==== 読解用抜粋

韓国金融危機 韓国の金融不安指数については今年の夏頃に取りあげてまだ注意レベルだったと記憶していたので、まさか今年中に「危機段階」に突入するとは思わなかった。韓国輸出が連続して貿易赤字になっている頃でも、韓国では金融危機の兆候はなかった。だが、ある不必要な事件で状況が一変。ええ?一体何が起きたて?
もちろん、レゴランド不渡りである。あのレゴランド不渡りは日経新聞が取りあげるほど知名度がある金融イベントであった。そして、もう一つが政策金利を上げたことで貸出金利が上昇した。そして、利子を支払えなくなった韓国人が不動産を売却するようになり、不動産価格が急落していく。この2つが金融危機を招き入れることになった。
他にもウォン安なども原因とされているが、家計債務などもあるよな。なんかそこら中で赤信号が点灯していて、それが韓国銀行のリスクを増大させている。だが、不動産バブル崩壊が怖いからと規制緩和したところで、問題の貸出金利が高いままなら焼け石に水だろう。これを解決するには簡単だ。金利を逆に下げればいいのだ。ええ?米韓金利差が拡大する?
大丈夫だ。今の1300程度のウォンは米韓金利債が1.25%で維持できてるのだろう?金利差2%になっても、ウォンは1350ぐらいになるだけだ。ひたすら介入して通貨防衛するという前提はあるが。それも、韓国には4000億ドルの外貨準備高があるので楽勝だろう。
そういったところで記事の要点を整理していこう。
■記事の要点
1.韓銀が発表した下半期の金融安定報告書によると、金融不安指数(FSI)は5月の13.1から10月は23.6に上昇し、危機段階に入った。金融不安指数は20の金融・実体部門の月別指標に基づき、金融システムの短期的な不安状況を数値化したもので、22を超えると危機段階とみなされる。
2.急激なドル高により金融機関の流動性が打撃を受け、市場にも影響が及んだと、韓銀は説明した。同月末にはレゴランド事態で債権市場と短期金融市場で投資心理が凍りつき、流動性が急速に低下した。
3.最近、為替レートと債券市場は多少安定を取り戻しているが、来年の不動産市場がハードランディングした場合、金融不安は一層悪化しかねないとみられている。

========

**演習課題:**
• 1. 韓国金融危機の文章をもとに、次の問いに答えてください。
(a) 筆者は韓国の外貨準備高をいくらとしていますか。
(b) 金融不安指数がいくつを超えると危機段階とみなされますか。
(c) 金融不安指数の5月の値はいくつでしたか。
• 2. 韓国金融危機の文章のうち、「もちろん、レゴランド不渡りで」から「そういったところで記事の要点を整理していこう。」までのすべてを一字一句変えずに書き出してください。

==== データ抜粋

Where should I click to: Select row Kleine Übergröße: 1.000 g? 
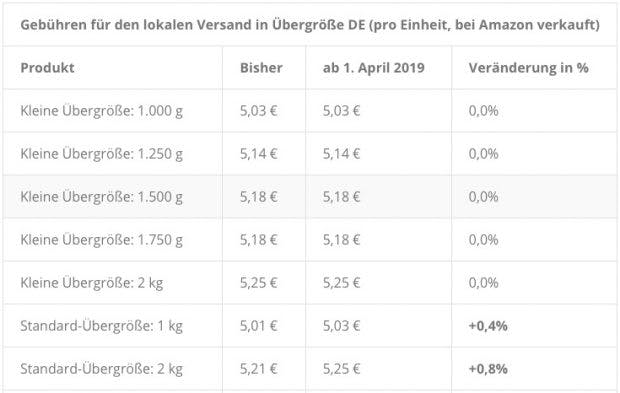tap(310, 111)
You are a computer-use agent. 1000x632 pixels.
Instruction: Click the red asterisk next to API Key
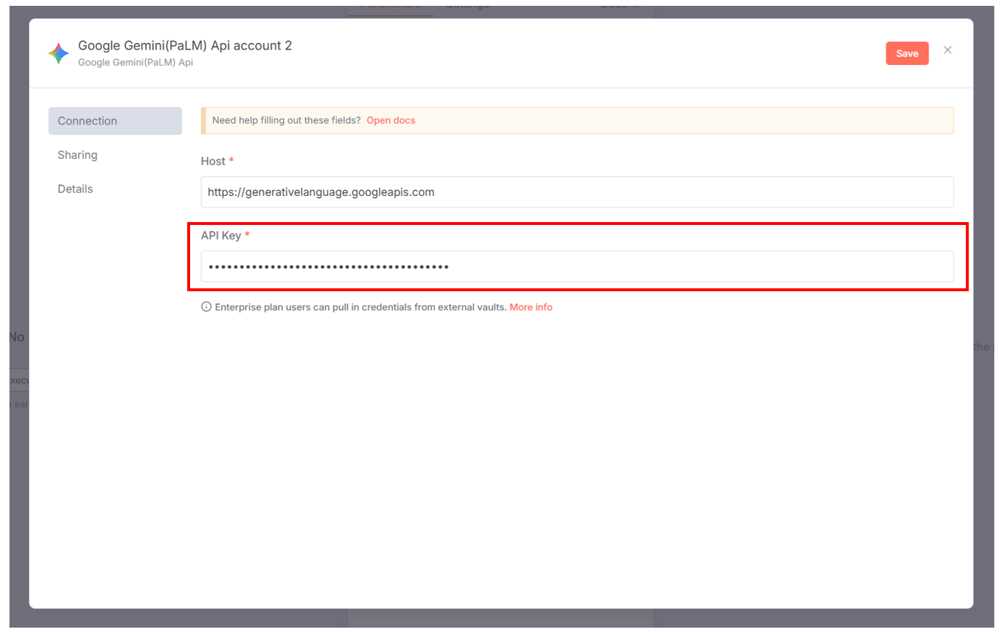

========

**課題の解答:**
• 1.
(a) 4000億ドル
(b) 22
(c) 13.1

• 2.
もちろん、レゴランド不渡りである。あのレゴランド不渡りは日経新聞が取りあげるほど知名度がある金融イベントであった。そして、もう一つが政策金利を上げたことで貸出金利が上昇した。そして、利子を支払えなくなった韓国人が不動産を売却するようになり、不動産価格が急落していく。この2つが金融危機を招き入れることになった。
他にもウォン安なども原因とされているが、家計債務などもあるよな。なんかそこら中で赤信号が点灯していて、それが韓国銀行のリスクを増大させている。だが、不動産バブル崩壊が怖いからと規制緩和したところで、問題の貸出金利が高いままなら焼け石に水だろう。これを解決するには簡単だ。金利を逆に下げればいいのだ。ええ?米韓金利差が拡大する?
大丈夫だ。今の1300程度のウォンは米韓金利債が1.25%で維持できてるのだろう?金利差2%になっても、ウォンは1350ぐらいになるだけだ。ひたすら介入して通貨防衛するという前提はあるが。それも、韓国には4000億ドルの外貨準備高があるので楽勝だろう。
そういったところで記事の要点を整理していこう。